Vincent Gee, a former team mechanic with US Postal, worked with Will Bryan at USA Cycling. He was one of the lucky first ten to own the modded tool, and recently acquired a second. He explained that he doesn’t use them too much, but that they’re great when working with track riders. “Sprinters can really move a wheel, I can put this tool on the inside nut and tighten the axle nut a LOT,” explained Gee.
Prior to the start of this 2019, there were just 10 of these tools in the world. That changed when Bryan and Cho met while wrenching at the Challenged Athletes Foundation’s Million Dollar Challenge, a seven-day journey down the California coast to San Diego.
“The mods are now done by both Will and I,” said Cho. “Will just restarted modifications on his end in Colorado with a machinist and I do all of the machining myself here in the San Francisco Bay Area. After meeting Will last year, he graciously gave me permission to start replicating them and now he too is doing them, again.
“It is very much a joint venture for those who are race mechanics, shop wrench, anyone who needs or wants this tool.”
Unfortunately for Bryan and Cho, the Pliers Wrench Mod arrives at a time when threaded headsets and hub cones are a rarity to those who own new bikes. Still, professional mechanics regularly find need for thin cone and headset spanners, and these could prove to be yet another favourite tool in the quiver.
For Bryan, his creation still serves a specific purpose.

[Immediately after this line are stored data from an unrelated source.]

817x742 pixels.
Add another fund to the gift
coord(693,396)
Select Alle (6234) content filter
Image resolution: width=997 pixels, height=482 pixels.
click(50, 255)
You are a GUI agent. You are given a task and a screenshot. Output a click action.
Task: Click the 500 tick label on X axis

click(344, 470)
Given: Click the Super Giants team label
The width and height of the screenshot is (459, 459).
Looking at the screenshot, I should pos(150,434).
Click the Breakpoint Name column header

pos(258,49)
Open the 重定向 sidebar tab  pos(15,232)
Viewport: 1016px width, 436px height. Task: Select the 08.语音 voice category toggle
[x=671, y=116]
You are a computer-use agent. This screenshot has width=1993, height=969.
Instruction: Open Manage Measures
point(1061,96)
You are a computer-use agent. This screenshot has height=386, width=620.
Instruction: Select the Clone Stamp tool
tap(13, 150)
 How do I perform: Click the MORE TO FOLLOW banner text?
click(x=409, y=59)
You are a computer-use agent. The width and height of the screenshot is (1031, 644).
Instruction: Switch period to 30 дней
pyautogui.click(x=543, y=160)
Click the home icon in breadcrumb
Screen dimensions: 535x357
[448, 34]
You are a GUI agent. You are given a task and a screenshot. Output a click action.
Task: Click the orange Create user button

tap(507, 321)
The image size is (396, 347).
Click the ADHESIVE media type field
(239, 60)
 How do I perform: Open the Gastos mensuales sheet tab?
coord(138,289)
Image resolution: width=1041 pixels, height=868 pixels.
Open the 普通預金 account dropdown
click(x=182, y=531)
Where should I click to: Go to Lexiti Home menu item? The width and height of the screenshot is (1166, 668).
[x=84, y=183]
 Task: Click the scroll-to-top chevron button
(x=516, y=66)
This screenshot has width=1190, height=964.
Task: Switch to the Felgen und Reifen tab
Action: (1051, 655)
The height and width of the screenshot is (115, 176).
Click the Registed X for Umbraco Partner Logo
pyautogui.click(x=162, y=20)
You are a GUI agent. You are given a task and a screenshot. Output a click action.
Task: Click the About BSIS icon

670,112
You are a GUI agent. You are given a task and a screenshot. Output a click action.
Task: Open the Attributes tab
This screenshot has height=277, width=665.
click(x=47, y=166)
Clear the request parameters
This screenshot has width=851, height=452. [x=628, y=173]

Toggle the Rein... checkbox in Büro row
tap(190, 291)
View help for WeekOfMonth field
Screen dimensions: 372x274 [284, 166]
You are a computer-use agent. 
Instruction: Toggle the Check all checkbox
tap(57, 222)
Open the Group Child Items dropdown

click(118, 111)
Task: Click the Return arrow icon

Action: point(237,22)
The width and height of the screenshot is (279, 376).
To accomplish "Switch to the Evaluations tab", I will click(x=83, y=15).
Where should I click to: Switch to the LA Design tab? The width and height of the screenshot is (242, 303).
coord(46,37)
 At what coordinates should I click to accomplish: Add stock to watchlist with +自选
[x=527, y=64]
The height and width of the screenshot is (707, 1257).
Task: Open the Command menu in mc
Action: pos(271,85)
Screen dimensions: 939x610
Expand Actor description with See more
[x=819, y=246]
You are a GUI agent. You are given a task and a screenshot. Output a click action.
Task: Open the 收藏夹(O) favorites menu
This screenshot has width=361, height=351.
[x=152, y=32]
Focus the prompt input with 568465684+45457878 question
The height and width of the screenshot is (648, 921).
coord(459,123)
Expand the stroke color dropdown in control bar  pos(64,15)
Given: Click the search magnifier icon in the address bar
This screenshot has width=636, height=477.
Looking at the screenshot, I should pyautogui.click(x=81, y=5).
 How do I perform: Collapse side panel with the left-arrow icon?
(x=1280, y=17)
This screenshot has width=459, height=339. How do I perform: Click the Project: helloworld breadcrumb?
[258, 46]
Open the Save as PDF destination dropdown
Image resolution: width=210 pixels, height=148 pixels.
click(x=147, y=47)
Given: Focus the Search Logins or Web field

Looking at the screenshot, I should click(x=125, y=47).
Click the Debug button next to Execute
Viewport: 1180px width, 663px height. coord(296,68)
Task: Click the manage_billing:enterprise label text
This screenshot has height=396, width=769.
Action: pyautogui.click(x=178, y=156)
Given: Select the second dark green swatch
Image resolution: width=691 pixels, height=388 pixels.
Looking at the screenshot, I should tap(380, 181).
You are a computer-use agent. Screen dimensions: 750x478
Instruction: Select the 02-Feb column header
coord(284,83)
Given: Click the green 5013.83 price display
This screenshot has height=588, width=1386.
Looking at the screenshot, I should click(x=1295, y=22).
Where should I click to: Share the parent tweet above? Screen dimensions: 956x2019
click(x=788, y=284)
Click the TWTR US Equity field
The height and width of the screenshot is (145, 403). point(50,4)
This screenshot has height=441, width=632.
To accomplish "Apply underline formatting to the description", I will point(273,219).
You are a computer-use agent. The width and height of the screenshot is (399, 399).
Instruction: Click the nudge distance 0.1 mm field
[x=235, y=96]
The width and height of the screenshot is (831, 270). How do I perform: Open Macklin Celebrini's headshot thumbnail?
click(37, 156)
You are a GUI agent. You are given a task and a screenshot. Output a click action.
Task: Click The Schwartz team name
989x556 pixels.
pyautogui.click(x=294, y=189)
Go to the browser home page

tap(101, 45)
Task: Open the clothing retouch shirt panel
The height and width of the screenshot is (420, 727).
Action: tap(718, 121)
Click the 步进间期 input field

“The pliers are designed for the traveling mechanic but they are not out of place in the shop,” he says. “A traditional cone wrench can offer some better leverage and the Knipex does require more grip strength to keep the cam from moving when applying torque. But if you can’t get a fixture to turn or some metal to bend with these you should probably ride your bike less and pick up some weights. Or the job requires a bench vice and hammer.”
Perhaps the only thing preventing these from ruining the sales of cone wrench sets is the price. The German-made Knipex Pliers Wrench is an expensive item to begin with (typically upwards of US$65), and obviously, a modified version costs more. Fancy your own cone wrench multitool? Expect to pay US$150 (inc. domestic US shipping) — double what a 14-piece Park Tool Shop Cone Wrench set sells for.
“Knipex mod primarily negates having a big set of cone wrenches, reduces clutter/weight, and improves workflow efficiency,” says Cho. “I use them for those who have cup and cone hubs, bending rotors and centering single pivot rim calipers.
“I just want to make simple solutions to unnecessarily complicated problems.”
I can’t help but think we’ll be seeing more from this duo.